Heap out of bounds , use motoko

All blob keys are 32 bytes

This is an issue that is bound to happen. Anyone can deploy a token canister and generate 20,000 transactions and then try to upgrade.

I don’t disagree that what Motoko provides is insufficient and we actually want to improve it in future. But that won’t happen soon.

Given the current state, I can make these observations:

There are a few more stable Tries indexed on Blobs, and each transaction, of which there could be many, stores a sender and receiver Blob, many of which I’d imagine to be shared between transactions (same sender or receiver).

Can you not maintain a two way map from Blob to BlobId internally, and then just use the
small BlobId to reference that particular Blob from other data structures (like a data base table and key). That, would, I hope, mitigate the explosion on upgrade.

If easy to arrange, maintaining the large data in stable memory directly would also avoid the issue, but that’s probably a lot more work.

1 Like

It may work, but it doesn’t solve the problem at all. I don’t think a 32 byte blob is a big overhead, compared to the 32 bytes per int on EVM. This feels like maintaining a database. But there is no database engine in canister, and it is impossible for the subnet to allocate enough computational resources to each canister.
So I would like to make a suggestion.
Be upfront with reality: Canister is first and foremost a blockchain category, it is not a server or a database. It is not the same as EVM, but it is blockchain based, so draw on Solidty’s years of experience and solutions. More support for k-v map structure and restrict full table traversal comparison. There are enough Dapps on eth to prove that most of the business logic that relies on full table matching comparison can be achieved by k-v reading and writing through technical modifications. IC has higher scalability than ETH, so there is an opportunity to support it better.

───

*Instruction 1*
From the listing, copy out the lines starting at the line with "Given: Click the Mem:10240 Exp:No status text" and ending with the line that contains "point(296,45)", both included.

───

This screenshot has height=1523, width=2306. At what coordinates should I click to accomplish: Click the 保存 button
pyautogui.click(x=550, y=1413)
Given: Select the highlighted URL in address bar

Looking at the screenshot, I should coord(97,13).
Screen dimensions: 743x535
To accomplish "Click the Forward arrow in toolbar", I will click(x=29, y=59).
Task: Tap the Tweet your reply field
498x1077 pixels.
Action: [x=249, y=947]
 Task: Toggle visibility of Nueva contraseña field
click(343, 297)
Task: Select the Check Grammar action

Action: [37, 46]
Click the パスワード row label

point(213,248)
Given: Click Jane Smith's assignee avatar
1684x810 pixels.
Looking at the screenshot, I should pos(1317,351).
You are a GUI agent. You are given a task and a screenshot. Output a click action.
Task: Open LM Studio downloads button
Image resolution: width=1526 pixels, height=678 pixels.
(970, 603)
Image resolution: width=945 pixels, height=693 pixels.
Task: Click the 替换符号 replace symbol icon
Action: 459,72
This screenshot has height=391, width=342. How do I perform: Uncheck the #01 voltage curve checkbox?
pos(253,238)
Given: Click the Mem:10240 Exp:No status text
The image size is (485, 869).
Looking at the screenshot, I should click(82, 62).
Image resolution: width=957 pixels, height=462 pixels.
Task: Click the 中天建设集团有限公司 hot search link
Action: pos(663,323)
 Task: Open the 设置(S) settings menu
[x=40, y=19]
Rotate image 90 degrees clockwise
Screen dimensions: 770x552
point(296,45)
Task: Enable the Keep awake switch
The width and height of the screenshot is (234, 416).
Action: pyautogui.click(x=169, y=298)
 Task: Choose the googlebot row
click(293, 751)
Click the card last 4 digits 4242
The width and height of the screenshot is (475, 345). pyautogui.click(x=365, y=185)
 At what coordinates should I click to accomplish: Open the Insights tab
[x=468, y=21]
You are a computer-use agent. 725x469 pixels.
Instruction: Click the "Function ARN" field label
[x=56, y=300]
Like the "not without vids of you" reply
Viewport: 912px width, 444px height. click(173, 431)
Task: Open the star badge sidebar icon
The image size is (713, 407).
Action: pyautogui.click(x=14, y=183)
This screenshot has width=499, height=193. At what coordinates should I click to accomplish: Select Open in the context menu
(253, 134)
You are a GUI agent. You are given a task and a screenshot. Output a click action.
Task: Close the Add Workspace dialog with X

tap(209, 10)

───

*Instruction 2*
Continue the forum thread about Motoko canister upgrades and blob storage from the point where it stops.

*Final result 1*
Given: Click the Mem:10240 Exp:No status text
The image size is (485, 869).
Looking at the screenshot, I should click(82, 62).
Image resolution: width=957 pixels, height=462 pixels.
Task: Click the 中天建设集团有限公司 hot search link
Action: pos(663,323)
 Task: Open the 设置(S) settings menu
[x=40, y=19]
Rotate image 90 degrees clockwise
Screen dimensions: 770x552
point(296,45)

*Final result 2*
Mechanisms can be designed to guide developers into a new paradigm. For example, it is possible to allow a controller to deploy a group of canisters on a subnet, and calls between this group of canisters are treated as internal calls, supporting atomicity. Then the developer can design the proxy-impl-data (MVC) pattern to separate the entry, business, and data in different canisters, and in fact the developer just needs to upgrade the impl canister frequently.

6 Likes

After some experimentation with upgrades, I manage to provoke the same error. It is a bug in the deserialization code, which requires more Rust/C stack than it has available as well as a better stack guard.

A fix is under review that should mitigate the failures, if not rule them out.

2 Likes

Although we just released 0.8.2 which mentions an improvement in this area, the second half of the fix is still under review but will hopefully be out in 0.8.3. Just to set expectations correctly.

The PR to watch is this one:

1 Like

Ok, Motoko 0.8.3 is out which I am hoping will fix these particular heap out of bounds issues, at least to the point where deserialization should no longer stack overflow when serialization does not stack overflow.

Note that storing large amounts of data in stable variables (I’m thinking 1.5GB or more) may well fail to deserialize due to memory exhaustion, but that’s a different issue which we hope to tackle shortly.

2 Likes

@claudio @ZhenyaUsenko @skilesare I’ve got a similar problem.
At first, I thought it was my Mac, but then I deployed in the motoko playground and I am getting the same results.

https://m7sm4-2iaaa-aaaab-qabra-cai.ic0.app/?tag=2112554174

repo:
https://github.com/infu/bug_x_weird

You will probably need “Internet Base” VS Code extension so you can run the ./check.blast (from repo) to populate it with 100k records.
These records look like this:

Once they get inserted, the canister won’t upgrade. Sometimes it throws “stack overflow” and on rare occasions “heap out of bounds”. The memory is ~52mb

I’ve tried various dfx versions and also hashmap’s previous version.

I’ve tried using nhash instead of thash (Nat keys). I’ve tried removing skills:[Text].
Tried removing the id from the document as well so it doesn’t repeat.
I’ve also tried inserting the records in smaller portions, 100 per request instead of 1000.
Nothing seems to help with the error. Everything seems to work fine until you try to upgrade it.

1 Like

Taking a look.

Have you tried using ExperimentalStableMemory.stableVarQuery()

to determine the serialized size of the stable variables without actually doing the serialization.
Serialization can sometimes non-linearly expand the size of the source data if it contained a lot of internal sharing.

My other suspicion is that there is some large linked list (or unbalance tree) in the data that is causing serialization or deserialization to run out of stack.

it would also be good to figure out if this happens in pre-upgrade or post-upgrade using dfx (not playground) and some Debug.prints in a postupgrade system method.

Thanks for the tip, I’ll add it to the stats function and see.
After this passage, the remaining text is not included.